While the boys were learning to tie their ties, school counselor Lynnette Ervin was showing the girls how to take care of their nails. The day before the girls had soaked their nails in Palmolive and pushed back their cuticles. Once filed and buffed, their nails were painted with slow precision. They talked about make up and hair and what was appropriate for a dinner party.
"You know what my rule about mascara is?" Ervin said. "Clear mascara" is dinner party appropriate as is clear lip gloss.
One week later and with nary a red lip in sight, boys and girls weaved through the tables looking like pint-sized chefs in their new white coats, a gift from Taranto, their names embroidered on each one. Suddenly someone checked the time.
"It’s 5:37," a panicked voice cried out. Time to change into dinner party attire.
"No, it’s only 5:36."
Still time for more arranging.
Once all places were set, students changed into shirts and ties and semi-formal wear in time to escort their guests to their seats.

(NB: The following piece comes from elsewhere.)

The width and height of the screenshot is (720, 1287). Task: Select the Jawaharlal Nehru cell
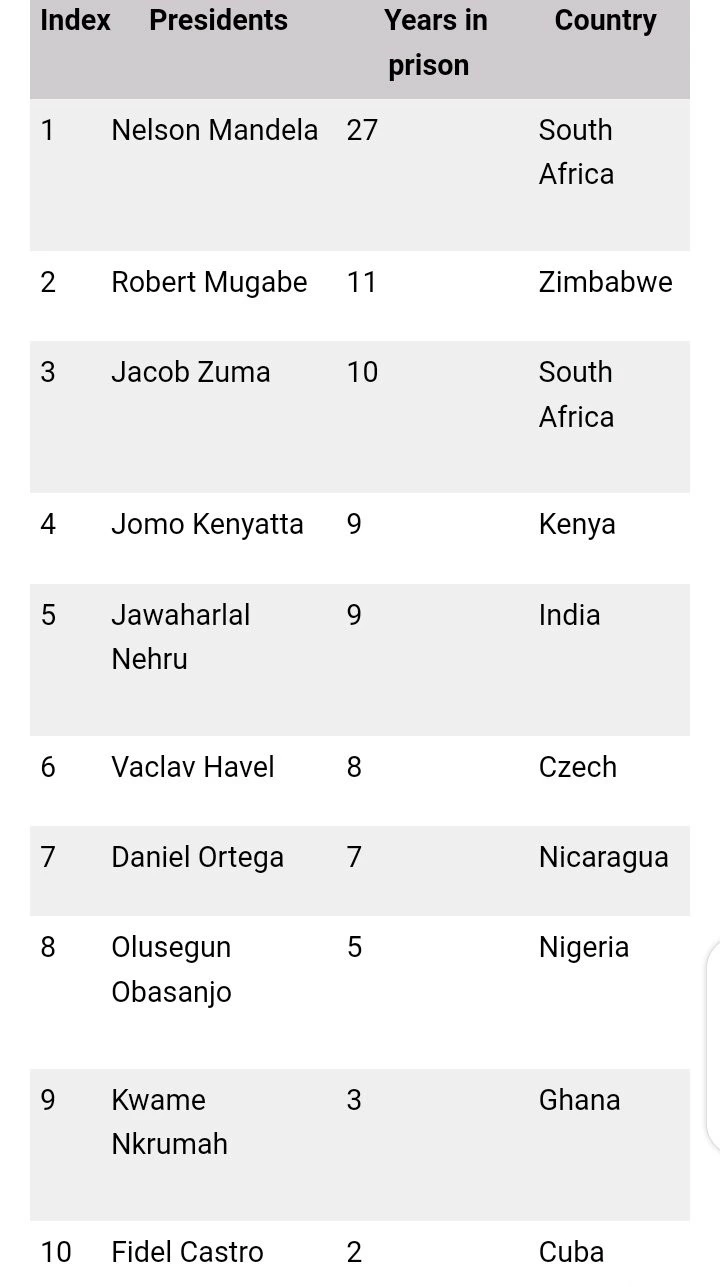[x=180, y=636]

Boys flipped napkins out of glasses and poured water for their guests. They took the breadbasket around their tables offering the contents to diners, who listened to "They Can’t Take That Away From Me" from the Greg Schroeder Trio.
When one of the tables dropped to one side and plates and cutlery went sliding to the floor, a swarm of volunteer helpers took care of things so swiftly that no one paid much attention at all.
The guests at the fallen table were expertly guided to an extra spot already set up, and they began their antipasto salad and poured from carafes of grape juice.
A line of students, most with perfectly manicured nails, lined the kitchen counter to carry plates of salad to their tables. Others stacked empty plates at the table and carefully made their way past their guests to the kitchen.
"Oh cheesecake, they’re serving the cheesecake," shouted boys as they thundered across the gym floor, boutonnieres pinned to their shirts.
But, no, it was the chicken dish.
"Garnish Queen" Samantha Scace, 9, found her job —sprinkling cheese on the manicotti before plates went out of the kitchen — fun but fast paced.
"It was kinda hard to keep up," Samantha said.
As well as dining etiquette, students now know the correct way to ask to be excused from the table. Diners at a formal dinner don’t just get up and go to the bathroom, said 9-year-old Gabe Keymolen.
"You get up and say quietly, ‘One moment please,’ " Gabe said.
Throughout the evening students were encouraged to put the fox trot to the test. It was the one dance they had learned and the one thing the boys had been most fearful of asking the girls to participate in.
"You can’t say, ‘Yo, yo, wanna dance?’" Kyle said.
"I’ve been learning how to fox trot in the kitchen," guest Susan Caluya said.
Her daughter, 10-year-old Caitlyn, was her instructor.
Caluya, and her husband, Tim Caluya, thought the dinner party was a great way for parents to meet each other. This is especially true because fourth-graders are getting to an age where they just want to be dropped off at school and rid of their parents as soon as possible, Tim Caluya said.
The family and community aspects of the project struck a chord with Caluya who was born and raised in Hawaii. He was looking forward to seeing other parents and their children at this "happy time."
"This is like extended family," Caluya said. "You never really get to see people like this."
Dinner party toasts were given at the beginning of the evening by the excited, well turned out and well prepared fourth-graders.
They lined up to thank the James Beard Foundation and the American Institute of Wine and Food, New York Chapter, and many others for their contributions. Their guests raised their champagne flutes filled with sparkling apple juice in agreement and politely clapped.
The students also wanted to make sure their teacher was honored the way she deserved.
"Thank you, Miss Smith, for a good education," Caitlyn Caluya said into the microphone. "And helping with this Dinner Party Project. Cheers!"